Action item: Each entry that follows should be given again word for word; please leave out its pictures.
╔══
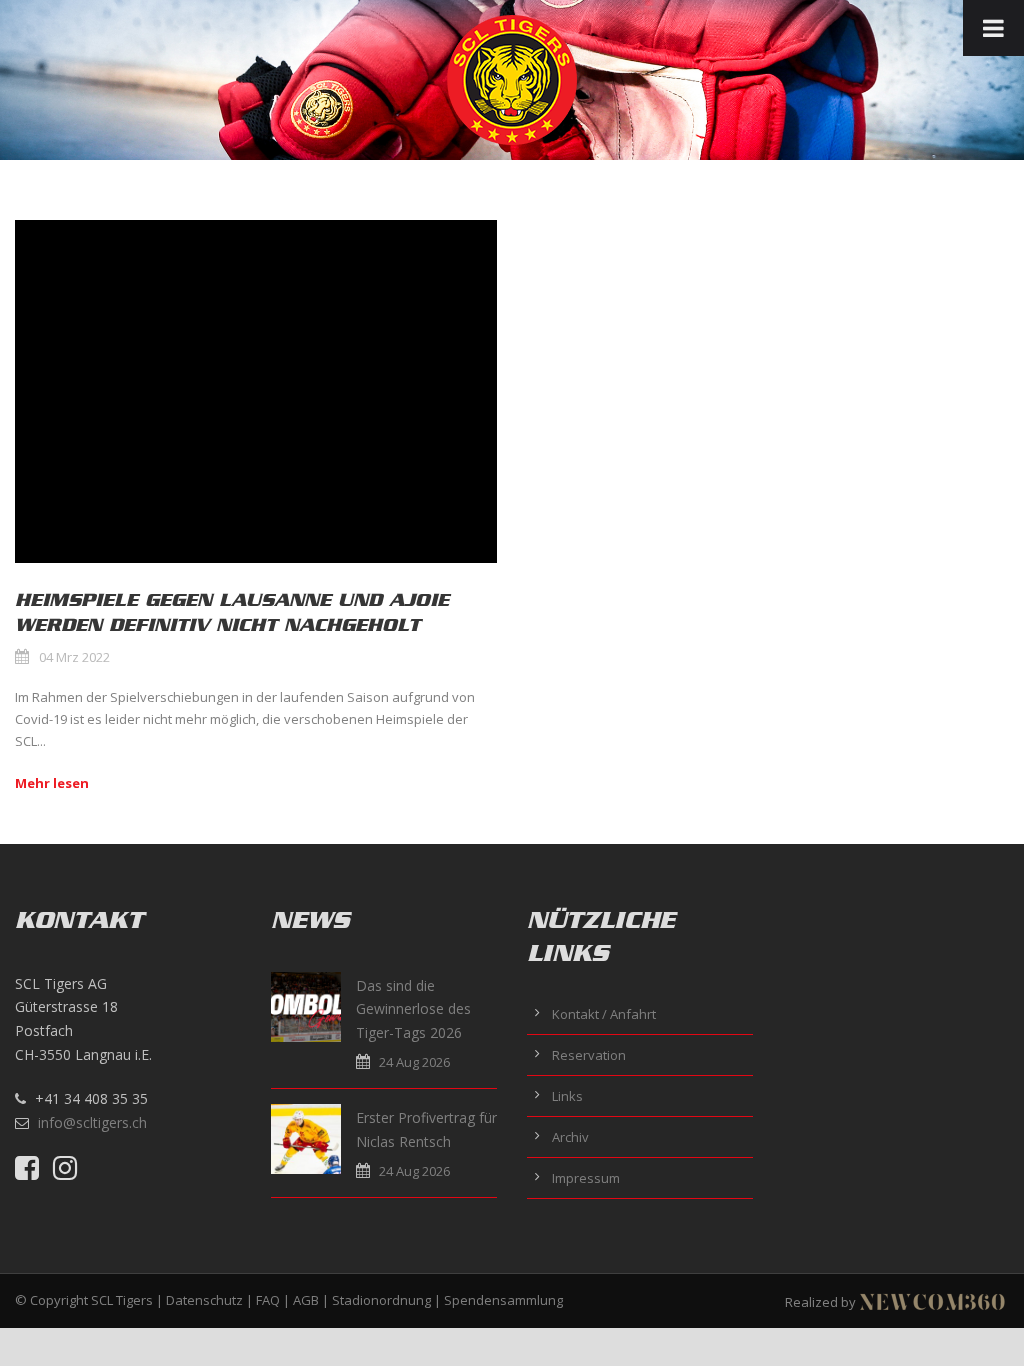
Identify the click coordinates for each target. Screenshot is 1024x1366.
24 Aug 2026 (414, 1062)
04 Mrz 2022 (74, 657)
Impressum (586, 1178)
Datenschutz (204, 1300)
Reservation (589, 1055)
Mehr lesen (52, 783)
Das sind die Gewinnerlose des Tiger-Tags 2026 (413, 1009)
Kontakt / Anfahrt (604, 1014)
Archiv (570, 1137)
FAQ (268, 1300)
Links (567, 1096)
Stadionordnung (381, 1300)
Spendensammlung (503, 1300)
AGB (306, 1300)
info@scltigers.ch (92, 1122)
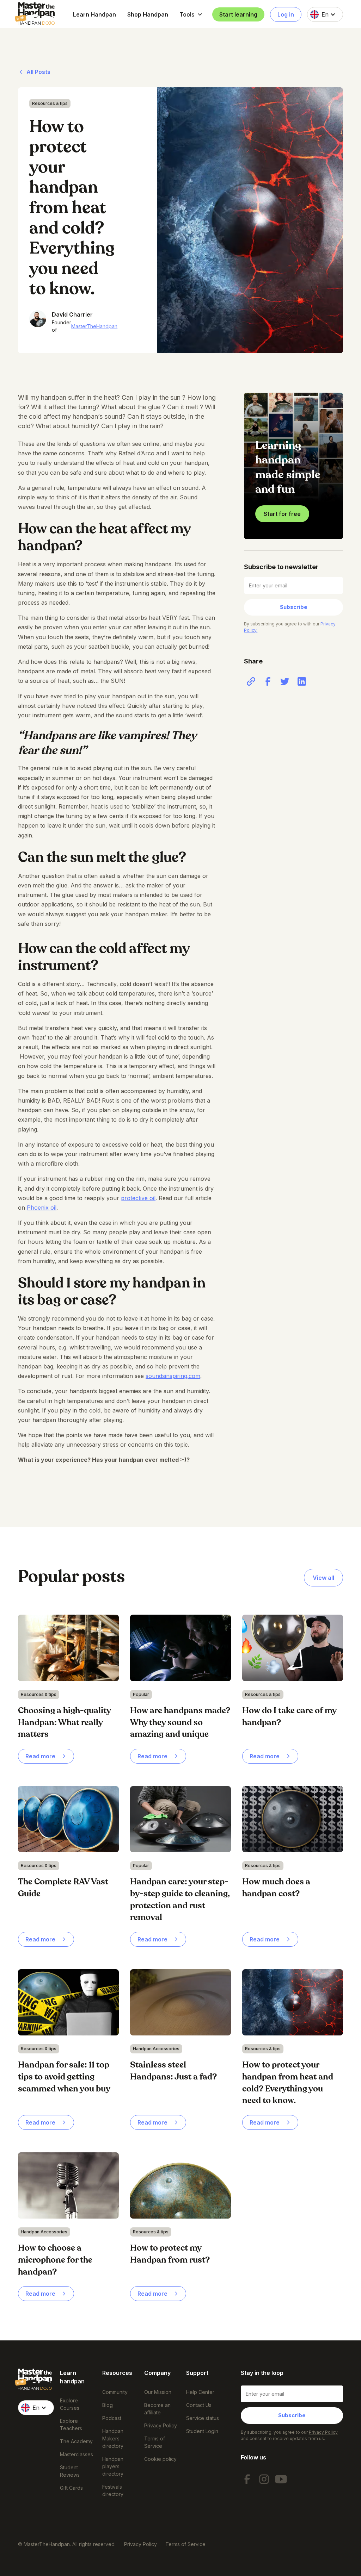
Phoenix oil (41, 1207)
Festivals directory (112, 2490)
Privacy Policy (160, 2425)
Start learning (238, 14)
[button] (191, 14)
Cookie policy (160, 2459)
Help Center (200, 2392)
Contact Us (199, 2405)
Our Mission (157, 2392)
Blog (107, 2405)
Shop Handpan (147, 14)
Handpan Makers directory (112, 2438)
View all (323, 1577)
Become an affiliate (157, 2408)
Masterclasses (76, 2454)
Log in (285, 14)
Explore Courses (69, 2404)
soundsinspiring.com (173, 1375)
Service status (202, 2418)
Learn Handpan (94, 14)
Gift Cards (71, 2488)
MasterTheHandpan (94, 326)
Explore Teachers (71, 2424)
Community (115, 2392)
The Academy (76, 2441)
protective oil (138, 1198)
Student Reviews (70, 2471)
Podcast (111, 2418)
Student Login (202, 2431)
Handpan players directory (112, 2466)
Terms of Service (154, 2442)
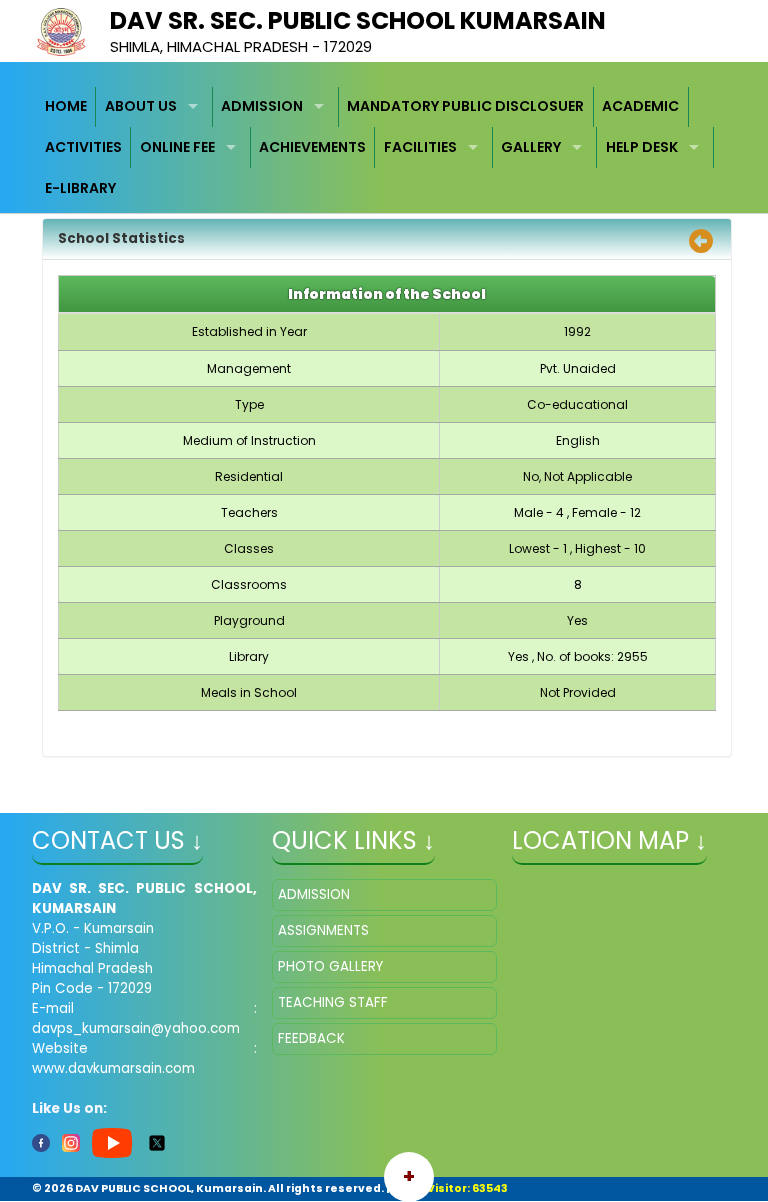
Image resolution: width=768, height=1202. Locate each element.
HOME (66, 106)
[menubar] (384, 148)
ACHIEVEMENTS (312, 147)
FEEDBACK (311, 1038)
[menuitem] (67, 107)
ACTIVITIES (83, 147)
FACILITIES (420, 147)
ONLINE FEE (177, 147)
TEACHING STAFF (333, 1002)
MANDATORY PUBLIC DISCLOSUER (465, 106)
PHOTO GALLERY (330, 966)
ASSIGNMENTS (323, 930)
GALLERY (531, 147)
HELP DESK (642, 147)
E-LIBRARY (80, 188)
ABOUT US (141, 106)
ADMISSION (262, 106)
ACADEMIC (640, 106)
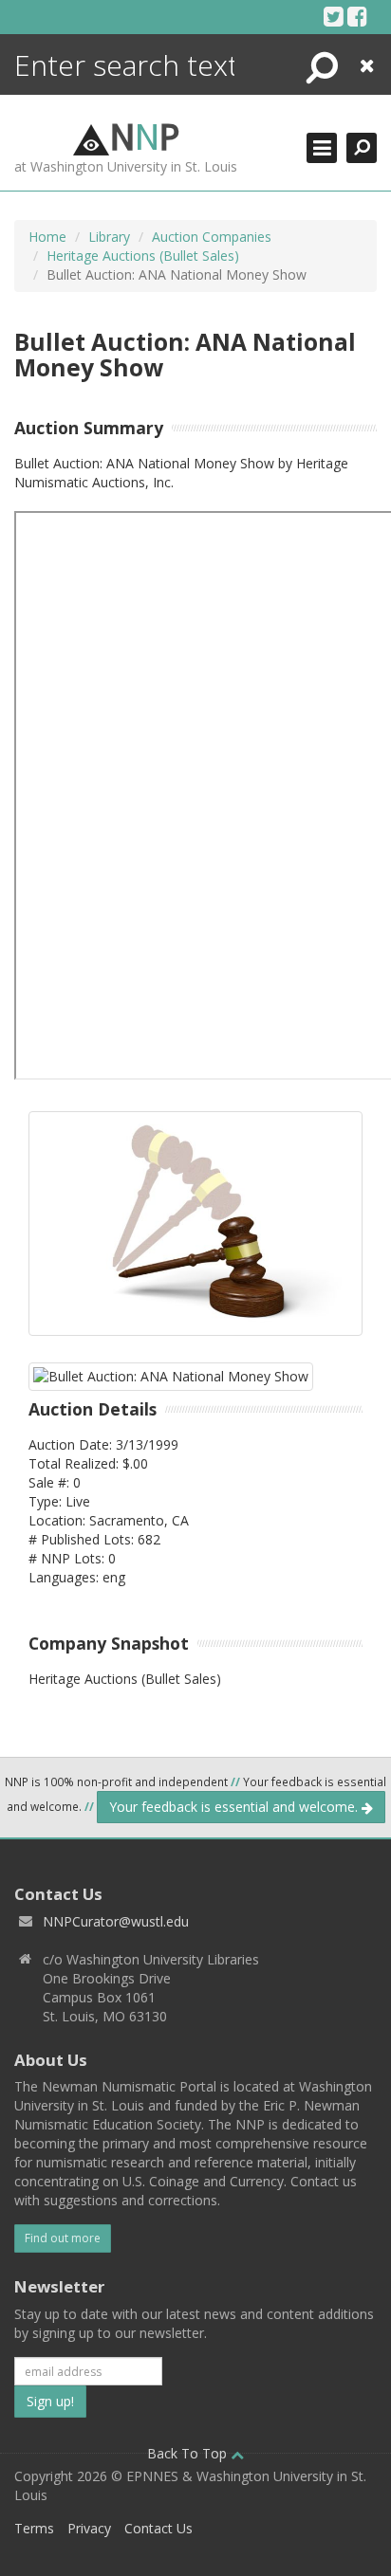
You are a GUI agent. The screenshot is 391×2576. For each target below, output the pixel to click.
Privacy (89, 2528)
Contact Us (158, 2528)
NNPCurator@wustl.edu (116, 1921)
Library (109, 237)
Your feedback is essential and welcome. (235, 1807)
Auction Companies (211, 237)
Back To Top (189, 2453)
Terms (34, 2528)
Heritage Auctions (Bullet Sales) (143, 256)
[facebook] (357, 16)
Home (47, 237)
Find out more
╚══
Written reply:
Identify the click coordinates for each target. Screenshot is 1024x1366.
24 Aug 2026 (414, 1062)
04 Mrz 2022 (74, 657)
Impressum (586, 1178)
Datenschutz (204, 1300)
Reservation (589, 1055)
Mehr lesen (52, 783)
Das sind die Gewinnerlose des Tiger-Tags 2026 (413, 1009)
Kontakt / Anfahrt (604, 1014)
Archiv (570, 1137)
FAQ (268, 1300)
Links (567, 1096)
Stadionordnung (381, 1300)
Spendensammlung (503, 1300)
AGB (306, 1300)
info@scltigers.ch (92, 1122)
Phoenix oil (41, 1207)
Festivals directory (112, 2490)
Privacy Policy (160, 2425)
Start learning (238, 14)
[button] (191, 14)
Cookie policy (160, 2459)
Help Center (200, 2392)
Contact Us (199, 2405)
Our Mission (157, 2392)
Blog (107, 2405)
Shop Handpan (147, 14)
Handpan Makers directory (112, 2438)
View all (323, 1577)
Become an affiliate (157, 2408)
Masterclasses (76, 2454)
Log in (285, 14)
Explore Courses (69, 2404)
soundsinspiring.com (173, 1375)
Service status (202, 2418)
Learn Handpan (94, 14)
Gift Cards (71, 2488)
MasterTheHandpan (94, 326)
Explore Teachers (71, 2424)
Community (115, 2392)
The Academy (76, 2441)
protective oil (138, 1198)
Student Reviews (70, 2471)
Podcast (111, 2418)
Student Login (202, 2431)
Handpan players directory (112, 2466)
Terms of Service (154, 2442)
Image resolution: width=768, height=1202. Locate each element.
HOME (66, 106)
[menubar] (384, 148)
ACHIEVEMENTS (312, 147)
FEEDBACK (311, 1038)
[menuitem] (67, 107)
ACTIVITIES (83, 147)
FACILITIES (420, 147)
ONLINE FEE (177, 147)
TEACHING STAFF (333, 1002)
MANDATORY PUBLIC DISCLOSUER (465, 106)
PHOTO GALLERY (330, 966)
ASSIGNMENTS (323, 930)
GALLERY (531, 147)
HELP DESK (642, 147)
E-LIBRARY (80, 188)
ABOUT US (141, 106)
ADMISSION (262, 106)
ACADEMIC (640, 106)
You are a GUI agent. The screenshot is 391×2576. For each target below, output the pixel to click.
Privacy (89, 2528)
Contact Us (158, 2528)
NNPCurator@wustl.edu (116, 1921)
Library (109, 237)
Your feedback is essential and welcome. (235, 1807)
Auction Companies (211, 237)
Back To Top (189, 2453)
Terms (34, 2528)
Heritage Auctions (Bullet Sales) (143, 256)
[facebook] (357, 16)
Home (47, 237)
Find out more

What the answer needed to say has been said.